Archive for August, 2013

More for my institutional home RUSI as I use August to catch up on longer pieces of writing I owe. This looks at the increasingly studied question of foreign fighters, one that we are currently a specific research project on. Results due later in the year! Oh and for those who want to hear me babbling away about terrorism with John Amble and Robin Simcox for the new War on the Rocks, listen here.

How Might Syria Come Back to the UK?

RUSI Analysis, 0 Aug 2013By Raffaello Pantucci, Senior Research Fellow, Counter-Terrorism
al-mazwagi Syria foreign fighter

British citizen Ibrahim al-Mazwagi killed earlier in the year

The ongoing intractable civil war in Syria has become a magnet for foreign fighters of every stripe. Unlike previous jihadist battlefields that have drawn foreigners in, however, this has not so far produced a terrorist threat back in the West. This is not same regionally. Across the border in Jordan, a terrorist network with connections to the battlefield has been disrupted, while in Iraq,Lebanon and Turkey, bombs have gone off with return addresses in Syria. The question now preoccupying European policymakers in particular is whether the pipeline of European nationals going to fight on the battlefield in Syria may eventually transform into a similar set of incidents in Europe.

The first thing to understand is how we have seen terrorist threats emanate from battlefields in the past. Historically speaking, jihadi battlefields have produced three types of terrorist threats (with an unknown number choosing to come back return to ordinary lives): directed plots by individuals sent back with instruction; terrorist plots conducted by individuals who decide to carry out attacks without direction; and networks of individuals that provide support and infrastructure for other terrorist plots.

Directed Plots

The archetypal example of this is Mohammed Siddique Khan and Shezhad Tanweer, the pair of young men at the core of the 7 July 2005 attack on London’s transport system. Khan in particular was a regular to fighting and training abroad, and made at least three known trips to join with extremist groups with whom he conducted some sort of training, in both Afghanistan and Pakistan.

Initially drawn to the battlefield by mythology around Kashmir, he seems to have quickly moved into preferring the Afghan struggle and ultimately believing that he was going to fight and die in Afghanistan. Once there on what he thought would be his final trip in 2004, he was instead re-directed by Al-Qa’ida to return to the UK to launch his infamous terrorist attack.
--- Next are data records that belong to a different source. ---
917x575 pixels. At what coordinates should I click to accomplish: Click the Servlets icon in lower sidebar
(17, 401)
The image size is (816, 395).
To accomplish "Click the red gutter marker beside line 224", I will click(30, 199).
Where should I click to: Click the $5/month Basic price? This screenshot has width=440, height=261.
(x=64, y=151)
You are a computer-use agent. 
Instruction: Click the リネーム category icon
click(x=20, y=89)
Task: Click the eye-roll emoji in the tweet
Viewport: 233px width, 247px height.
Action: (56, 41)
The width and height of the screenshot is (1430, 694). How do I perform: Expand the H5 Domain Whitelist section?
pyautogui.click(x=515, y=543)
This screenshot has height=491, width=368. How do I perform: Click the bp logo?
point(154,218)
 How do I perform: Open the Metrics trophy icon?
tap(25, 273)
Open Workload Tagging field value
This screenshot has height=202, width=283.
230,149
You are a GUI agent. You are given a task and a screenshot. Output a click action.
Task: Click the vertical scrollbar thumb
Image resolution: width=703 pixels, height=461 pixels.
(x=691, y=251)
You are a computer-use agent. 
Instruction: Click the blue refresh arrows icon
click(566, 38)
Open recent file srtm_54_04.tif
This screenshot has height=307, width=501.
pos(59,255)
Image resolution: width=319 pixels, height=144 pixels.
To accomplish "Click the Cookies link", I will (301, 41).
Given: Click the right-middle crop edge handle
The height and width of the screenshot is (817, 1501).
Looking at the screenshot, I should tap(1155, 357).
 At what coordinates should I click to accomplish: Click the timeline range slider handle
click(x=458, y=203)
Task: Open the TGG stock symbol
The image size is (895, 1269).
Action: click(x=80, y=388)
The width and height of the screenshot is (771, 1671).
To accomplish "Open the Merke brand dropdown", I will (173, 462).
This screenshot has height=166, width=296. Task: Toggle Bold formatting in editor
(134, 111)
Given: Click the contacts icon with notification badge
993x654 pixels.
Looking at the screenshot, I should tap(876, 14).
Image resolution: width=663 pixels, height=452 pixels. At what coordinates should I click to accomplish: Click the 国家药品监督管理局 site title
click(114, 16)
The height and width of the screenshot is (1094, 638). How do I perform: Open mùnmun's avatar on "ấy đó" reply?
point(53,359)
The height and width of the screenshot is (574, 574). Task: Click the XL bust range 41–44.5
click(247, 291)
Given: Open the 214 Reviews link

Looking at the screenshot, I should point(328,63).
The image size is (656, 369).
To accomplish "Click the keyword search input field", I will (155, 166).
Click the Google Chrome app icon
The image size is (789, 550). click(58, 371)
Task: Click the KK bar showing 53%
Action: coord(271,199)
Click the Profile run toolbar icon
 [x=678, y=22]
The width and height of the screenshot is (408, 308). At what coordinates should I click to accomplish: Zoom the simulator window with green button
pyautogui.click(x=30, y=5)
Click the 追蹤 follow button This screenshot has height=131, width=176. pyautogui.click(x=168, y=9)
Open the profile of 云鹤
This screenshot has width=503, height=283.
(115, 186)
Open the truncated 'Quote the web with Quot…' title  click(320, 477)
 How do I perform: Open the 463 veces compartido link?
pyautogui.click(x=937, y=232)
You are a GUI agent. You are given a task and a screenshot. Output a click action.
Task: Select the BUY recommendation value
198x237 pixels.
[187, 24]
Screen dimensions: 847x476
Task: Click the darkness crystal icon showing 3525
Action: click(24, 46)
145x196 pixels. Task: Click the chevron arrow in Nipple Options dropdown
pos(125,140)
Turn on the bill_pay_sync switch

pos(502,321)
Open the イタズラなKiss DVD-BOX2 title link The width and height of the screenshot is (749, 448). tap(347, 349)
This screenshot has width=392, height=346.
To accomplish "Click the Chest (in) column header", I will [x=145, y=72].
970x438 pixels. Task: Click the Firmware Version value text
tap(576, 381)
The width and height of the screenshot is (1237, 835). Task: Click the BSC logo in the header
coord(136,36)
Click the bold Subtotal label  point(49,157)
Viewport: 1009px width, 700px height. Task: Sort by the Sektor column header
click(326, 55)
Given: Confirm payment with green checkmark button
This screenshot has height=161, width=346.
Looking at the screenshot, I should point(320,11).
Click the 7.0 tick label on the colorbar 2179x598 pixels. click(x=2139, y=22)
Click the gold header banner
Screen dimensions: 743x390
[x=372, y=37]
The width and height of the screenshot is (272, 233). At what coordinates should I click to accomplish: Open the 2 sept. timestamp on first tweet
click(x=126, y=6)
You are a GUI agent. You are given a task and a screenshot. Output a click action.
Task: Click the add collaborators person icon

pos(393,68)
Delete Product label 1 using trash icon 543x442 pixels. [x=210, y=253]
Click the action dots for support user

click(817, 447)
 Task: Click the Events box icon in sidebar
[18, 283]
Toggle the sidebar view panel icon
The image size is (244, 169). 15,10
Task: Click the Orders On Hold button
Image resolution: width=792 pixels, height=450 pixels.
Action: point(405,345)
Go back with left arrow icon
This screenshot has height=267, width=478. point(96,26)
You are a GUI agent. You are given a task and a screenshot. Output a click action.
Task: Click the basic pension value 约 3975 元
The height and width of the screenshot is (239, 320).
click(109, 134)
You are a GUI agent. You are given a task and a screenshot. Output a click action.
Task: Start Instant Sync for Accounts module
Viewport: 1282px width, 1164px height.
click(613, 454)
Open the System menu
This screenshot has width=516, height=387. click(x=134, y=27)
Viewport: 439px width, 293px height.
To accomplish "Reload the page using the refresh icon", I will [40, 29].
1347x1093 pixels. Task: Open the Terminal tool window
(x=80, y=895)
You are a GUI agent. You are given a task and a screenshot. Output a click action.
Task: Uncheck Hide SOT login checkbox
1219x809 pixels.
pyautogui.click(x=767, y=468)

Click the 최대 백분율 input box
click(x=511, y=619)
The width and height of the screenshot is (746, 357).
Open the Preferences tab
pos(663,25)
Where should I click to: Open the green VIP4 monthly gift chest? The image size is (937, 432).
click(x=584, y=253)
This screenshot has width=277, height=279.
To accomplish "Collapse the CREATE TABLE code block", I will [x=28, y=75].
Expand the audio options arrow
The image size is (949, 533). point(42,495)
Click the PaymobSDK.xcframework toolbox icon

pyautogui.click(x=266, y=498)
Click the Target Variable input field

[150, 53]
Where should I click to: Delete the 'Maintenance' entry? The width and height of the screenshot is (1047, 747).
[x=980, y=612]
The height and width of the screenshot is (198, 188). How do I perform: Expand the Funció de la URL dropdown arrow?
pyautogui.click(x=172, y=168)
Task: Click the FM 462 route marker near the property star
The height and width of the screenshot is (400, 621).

The clear lesson in foreign fighter terms here was that Khan was drawn initially to the battlefield to fight there, and was then persuaded by groups there to launch an attack back home. The driver of this seems to have largely been the eagerness of the group on the ground, Al-Qa’ida, to strike the West. The arrival of British passport holders seeking to support the cause was a gift to the group that they were able to transform into a tool to conduct a successful operation. The 7 July  cell may have been the only ones to have succeeded, but a number of other plots have been detected that bear similar hallmarks.

Self-Started Plots

Security officials on both sides of the Atlantic have spoken of concern about the growth of lone wolf or small cell terror plots. Usually involving single individuals or tight-knit units of individuals who demonstrate no direction from either Al-Qa’ida or one of its affiliates, expressions of this threat can be found in recent incidents in Boston, Paris, Toulouse, and Woolwich.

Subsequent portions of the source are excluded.